- Given request
How many lines in the records below contain the word "field"? Reply with the number alone.

- Exercise material
┄┄┄┄┄┄┄┄┄┄

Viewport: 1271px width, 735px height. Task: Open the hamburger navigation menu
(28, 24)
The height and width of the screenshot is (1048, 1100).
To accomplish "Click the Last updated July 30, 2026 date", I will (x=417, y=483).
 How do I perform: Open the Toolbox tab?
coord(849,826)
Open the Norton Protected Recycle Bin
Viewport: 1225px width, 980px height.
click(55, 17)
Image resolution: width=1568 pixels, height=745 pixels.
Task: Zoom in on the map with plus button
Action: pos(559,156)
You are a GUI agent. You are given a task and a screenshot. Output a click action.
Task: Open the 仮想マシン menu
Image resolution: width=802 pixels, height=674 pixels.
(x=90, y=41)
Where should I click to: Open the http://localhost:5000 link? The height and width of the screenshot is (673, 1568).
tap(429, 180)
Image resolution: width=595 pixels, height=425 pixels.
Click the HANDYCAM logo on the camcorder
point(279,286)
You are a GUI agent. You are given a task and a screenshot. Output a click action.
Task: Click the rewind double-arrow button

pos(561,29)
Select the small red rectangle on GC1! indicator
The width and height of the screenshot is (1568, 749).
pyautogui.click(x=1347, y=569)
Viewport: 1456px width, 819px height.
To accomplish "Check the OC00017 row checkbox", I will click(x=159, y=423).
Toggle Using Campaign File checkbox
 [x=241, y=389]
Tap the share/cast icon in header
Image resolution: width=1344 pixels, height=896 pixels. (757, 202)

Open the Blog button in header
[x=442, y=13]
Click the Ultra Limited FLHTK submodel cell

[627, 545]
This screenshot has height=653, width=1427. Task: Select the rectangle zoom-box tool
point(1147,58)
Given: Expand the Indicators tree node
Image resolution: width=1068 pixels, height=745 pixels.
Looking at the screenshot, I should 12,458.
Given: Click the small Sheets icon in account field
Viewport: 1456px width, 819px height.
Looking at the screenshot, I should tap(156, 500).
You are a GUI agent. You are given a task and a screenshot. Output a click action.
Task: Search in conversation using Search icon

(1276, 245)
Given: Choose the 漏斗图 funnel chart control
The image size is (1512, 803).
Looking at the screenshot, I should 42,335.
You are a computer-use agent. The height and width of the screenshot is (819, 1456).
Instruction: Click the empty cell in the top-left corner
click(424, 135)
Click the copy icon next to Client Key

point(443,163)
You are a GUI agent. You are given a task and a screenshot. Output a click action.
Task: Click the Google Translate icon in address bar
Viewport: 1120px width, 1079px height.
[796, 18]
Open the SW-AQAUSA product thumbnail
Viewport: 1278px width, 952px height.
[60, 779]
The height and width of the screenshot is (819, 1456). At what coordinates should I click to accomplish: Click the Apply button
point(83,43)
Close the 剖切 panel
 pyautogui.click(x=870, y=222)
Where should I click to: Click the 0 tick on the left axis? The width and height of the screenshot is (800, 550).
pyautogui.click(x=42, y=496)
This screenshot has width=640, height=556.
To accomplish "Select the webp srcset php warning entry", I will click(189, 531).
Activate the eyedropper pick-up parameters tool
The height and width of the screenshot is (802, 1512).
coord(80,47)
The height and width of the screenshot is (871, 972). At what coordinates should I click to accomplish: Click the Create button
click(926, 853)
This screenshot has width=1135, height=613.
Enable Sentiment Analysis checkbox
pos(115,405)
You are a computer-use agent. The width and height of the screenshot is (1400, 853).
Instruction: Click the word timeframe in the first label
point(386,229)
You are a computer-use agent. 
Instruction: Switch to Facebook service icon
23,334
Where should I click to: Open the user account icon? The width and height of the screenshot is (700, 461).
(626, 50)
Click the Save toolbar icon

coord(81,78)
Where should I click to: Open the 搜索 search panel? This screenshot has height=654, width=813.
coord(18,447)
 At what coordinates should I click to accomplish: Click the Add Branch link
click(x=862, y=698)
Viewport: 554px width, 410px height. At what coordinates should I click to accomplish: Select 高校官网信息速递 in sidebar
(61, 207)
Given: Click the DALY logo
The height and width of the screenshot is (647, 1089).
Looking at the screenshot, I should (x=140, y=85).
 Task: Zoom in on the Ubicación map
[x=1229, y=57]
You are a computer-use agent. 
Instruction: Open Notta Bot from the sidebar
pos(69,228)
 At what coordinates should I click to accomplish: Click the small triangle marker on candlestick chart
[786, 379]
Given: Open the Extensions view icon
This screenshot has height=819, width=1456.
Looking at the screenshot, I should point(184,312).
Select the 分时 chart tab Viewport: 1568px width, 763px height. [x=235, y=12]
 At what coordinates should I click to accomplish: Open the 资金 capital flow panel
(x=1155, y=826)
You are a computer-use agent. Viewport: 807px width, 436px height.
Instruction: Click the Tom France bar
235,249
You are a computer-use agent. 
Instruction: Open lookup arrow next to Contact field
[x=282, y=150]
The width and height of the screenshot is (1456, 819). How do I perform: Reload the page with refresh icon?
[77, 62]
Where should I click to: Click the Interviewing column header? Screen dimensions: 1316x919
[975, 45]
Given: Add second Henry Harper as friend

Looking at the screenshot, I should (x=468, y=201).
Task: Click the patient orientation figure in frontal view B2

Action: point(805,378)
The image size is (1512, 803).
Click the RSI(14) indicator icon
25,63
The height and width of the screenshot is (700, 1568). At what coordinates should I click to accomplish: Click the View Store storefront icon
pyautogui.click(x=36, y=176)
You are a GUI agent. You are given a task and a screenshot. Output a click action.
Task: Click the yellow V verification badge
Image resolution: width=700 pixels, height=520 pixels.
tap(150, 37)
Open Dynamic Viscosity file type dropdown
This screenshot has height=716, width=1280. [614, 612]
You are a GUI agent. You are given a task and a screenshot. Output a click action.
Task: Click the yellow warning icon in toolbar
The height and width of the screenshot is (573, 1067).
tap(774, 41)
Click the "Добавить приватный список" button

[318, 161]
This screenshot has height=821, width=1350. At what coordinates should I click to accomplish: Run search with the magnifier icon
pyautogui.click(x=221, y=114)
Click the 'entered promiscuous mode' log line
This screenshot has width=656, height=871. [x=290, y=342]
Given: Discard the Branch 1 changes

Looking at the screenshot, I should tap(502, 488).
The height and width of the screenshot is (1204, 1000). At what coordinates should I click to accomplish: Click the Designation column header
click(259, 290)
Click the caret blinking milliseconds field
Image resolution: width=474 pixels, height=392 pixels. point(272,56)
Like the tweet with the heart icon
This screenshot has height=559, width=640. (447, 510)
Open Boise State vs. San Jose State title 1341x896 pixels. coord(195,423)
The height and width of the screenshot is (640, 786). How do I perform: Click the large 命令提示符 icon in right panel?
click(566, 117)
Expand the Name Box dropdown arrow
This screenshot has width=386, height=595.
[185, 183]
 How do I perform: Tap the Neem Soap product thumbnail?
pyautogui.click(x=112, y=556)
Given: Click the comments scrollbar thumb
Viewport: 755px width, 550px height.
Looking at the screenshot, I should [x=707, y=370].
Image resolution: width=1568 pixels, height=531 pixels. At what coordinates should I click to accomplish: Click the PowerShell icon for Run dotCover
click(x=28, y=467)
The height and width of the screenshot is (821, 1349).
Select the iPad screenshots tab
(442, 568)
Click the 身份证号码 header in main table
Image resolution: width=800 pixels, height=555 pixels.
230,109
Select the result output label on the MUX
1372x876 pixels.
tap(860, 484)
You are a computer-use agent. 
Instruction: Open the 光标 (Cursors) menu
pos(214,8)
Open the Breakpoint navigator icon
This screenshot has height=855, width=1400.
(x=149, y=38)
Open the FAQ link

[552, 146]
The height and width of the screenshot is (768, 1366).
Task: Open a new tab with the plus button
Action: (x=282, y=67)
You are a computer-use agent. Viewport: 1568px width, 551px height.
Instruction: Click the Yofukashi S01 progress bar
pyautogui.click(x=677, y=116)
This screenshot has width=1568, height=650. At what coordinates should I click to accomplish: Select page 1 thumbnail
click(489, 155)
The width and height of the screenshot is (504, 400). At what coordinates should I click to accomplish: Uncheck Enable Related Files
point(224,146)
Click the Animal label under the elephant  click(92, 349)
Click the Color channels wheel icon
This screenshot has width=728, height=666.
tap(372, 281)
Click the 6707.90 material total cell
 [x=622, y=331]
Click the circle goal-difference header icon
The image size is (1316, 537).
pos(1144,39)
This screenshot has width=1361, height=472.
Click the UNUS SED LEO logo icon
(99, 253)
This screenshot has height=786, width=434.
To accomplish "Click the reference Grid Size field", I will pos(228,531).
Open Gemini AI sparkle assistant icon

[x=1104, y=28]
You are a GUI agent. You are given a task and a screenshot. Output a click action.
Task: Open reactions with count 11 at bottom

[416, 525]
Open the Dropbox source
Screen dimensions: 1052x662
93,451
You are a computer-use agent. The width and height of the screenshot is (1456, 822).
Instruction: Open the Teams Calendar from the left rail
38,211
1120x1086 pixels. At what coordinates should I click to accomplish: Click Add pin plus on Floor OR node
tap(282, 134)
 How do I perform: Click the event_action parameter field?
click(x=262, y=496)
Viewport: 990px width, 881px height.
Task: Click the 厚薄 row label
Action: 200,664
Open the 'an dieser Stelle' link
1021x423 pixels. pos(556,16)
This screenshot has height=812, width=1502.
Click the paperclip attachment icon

┄┄┄┄┄┄┄┄┄┄

- The output
5